Sciences

La toxine du vomi de porc, clé du mystère d'une météorite martienne

Temps de lecture : 2 min

Une énigme vieille d'un siècle vient d'être résolue.

Les porcs ont été considérablement touchés par la propriété vomitive de cette toxine. | Kameron Kincade via Unsplash
Les porcs ont été considérablement touchés par la propriété vomitive de cette toxine. | Kameron Kincade via Unsplash

En 1929, la météorite Lafayette, roche martienne tombée sur Terre, était retrouvée dans un tiroir de l'Université Purdue, dans l'Indiana (États-Unis). Mais que faisait-elle ici? Personne n'en avait la moindre idée... jusqu'à ce qu'une scientifique de Glasgow (Écosse) établisse, près de cent ans plus tard, un lien étroit avec une toxine faisant vomir les cochons. La BBC revient sur la résolution d'un mystère vieux d'un siècle.

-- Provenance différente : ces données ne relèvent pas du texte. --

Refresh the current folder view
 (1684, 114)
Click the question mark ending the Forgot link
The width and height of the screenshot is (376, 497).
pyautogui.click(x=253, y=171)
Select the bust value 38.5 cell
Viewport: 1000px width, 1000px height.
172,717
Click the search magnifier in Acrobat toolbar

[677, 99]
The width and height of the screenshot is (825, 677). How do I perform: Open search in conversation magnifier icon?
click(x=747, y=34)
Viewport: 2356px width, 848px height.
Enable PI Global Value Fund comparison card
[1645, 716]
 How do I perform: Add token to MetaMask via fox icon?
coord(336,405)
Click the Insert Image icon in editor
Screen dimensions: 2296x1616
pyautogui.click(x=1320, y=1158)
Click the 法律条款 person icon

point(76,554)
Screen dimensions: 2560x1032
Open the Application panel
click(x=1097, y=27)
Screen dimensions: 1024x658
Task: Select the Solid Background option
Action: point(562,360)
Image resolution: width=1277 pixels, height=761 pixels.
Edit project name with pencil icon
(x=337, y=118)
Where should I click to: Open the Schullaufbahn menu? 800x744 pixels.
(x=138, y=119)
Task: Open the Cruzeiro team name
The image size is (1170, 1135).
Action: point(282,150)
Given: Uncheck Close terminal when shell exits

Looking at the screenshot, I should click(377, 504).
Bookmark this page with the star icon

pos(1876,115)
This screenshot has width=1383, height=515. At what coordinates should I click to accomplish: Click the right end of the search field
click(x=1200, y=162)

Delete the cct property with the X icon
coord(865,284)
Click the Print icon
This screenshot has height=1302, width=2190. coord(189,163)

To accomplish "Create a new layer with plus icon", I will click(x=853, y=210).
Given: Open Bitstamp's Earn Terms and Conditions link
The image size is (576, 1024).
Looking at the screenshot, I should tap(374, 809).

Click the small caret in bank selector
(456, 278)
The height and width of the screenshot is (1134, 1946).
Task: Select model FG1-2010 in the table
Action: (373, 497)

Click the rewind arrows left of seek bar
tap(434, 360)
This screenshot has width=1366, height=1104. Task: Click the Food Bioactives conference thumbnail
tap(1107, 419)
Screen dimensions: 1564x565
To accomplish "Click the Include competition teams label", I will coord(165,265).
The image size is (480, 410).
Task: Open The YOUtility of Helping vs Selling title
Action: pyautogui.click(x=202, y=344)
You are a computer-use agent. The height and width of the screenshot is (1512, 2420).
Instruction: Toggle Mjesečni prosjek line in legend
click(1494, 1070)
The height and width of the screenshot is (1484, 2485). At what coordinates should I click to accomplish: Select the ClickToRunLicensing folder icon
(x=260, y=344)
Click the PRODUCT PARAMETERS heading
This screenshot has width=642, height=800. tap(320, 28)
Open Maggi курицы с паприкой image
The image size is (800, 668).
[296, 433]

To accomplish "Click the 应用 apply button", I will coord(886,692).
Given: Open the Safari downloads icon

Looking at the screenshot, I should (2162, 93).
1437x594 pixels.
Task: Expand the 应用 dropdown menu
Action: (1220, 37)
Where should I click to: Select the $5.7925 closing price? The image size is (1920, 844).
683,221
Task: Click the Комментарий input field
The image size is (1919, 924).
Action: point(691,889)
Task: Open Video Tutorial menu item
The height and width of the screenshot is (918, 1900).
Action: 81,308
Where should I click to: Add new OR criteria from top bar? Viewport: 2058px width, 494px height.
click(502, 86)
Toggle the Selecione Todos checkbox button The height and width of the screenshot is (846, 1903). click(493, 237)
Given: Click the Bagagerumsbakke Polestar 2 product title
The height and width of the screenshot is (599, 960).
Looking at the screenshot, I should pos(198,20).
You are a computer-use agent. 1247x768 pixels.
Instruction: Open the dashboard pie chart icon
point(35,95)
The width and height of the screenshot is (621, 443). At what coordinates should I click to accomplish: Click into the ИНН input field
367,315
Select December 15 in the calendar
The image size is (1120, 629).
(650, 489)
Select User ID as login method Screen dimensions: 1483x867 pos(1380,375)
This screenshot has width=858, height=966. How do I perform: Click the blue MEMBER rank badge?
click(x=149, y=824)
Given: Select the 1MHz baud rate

Selon une théorie, la météorite martienne aurait été apportée par un étudiant noir (précision d'importance) qui l'aurait vue atterrir dans un étang alors qu'il était en train de pêcher. Mais rien ne semblait confirmer cette hypothèse avant que Áine O'Brien, géochimiste à l'Université de Glasgow, ne débute des recherches après avoir reçu en 2020 une partie de la météorite se trouvant au Musée d'histoire naturelle de Londres.

À l'origine, l'objectif de l'expérience était d'effectuer une spectrométrie de masse pour obtenir des preuves concernant la possibilité d'une vie sur Mars. Mais il en a été tout autrement: «Nous nous sommes retrouvés avec une liste de centaines de composés chimiques différents. La plupart avait un nom très long et ennuyeux mais l'un d'entre eux a particulièrement retenu mon attention: la vomitoxine.»

O'Brien a par la suite découvert que ce composé était présent dans un champignon qui contamine les cultures céréalières comme le maïs, le blé et l'avoine. Or, en ingérant ces aliments à certains moments précis, des porcs avaient été considérablement touchés par la propriété vomitive de cette toxine.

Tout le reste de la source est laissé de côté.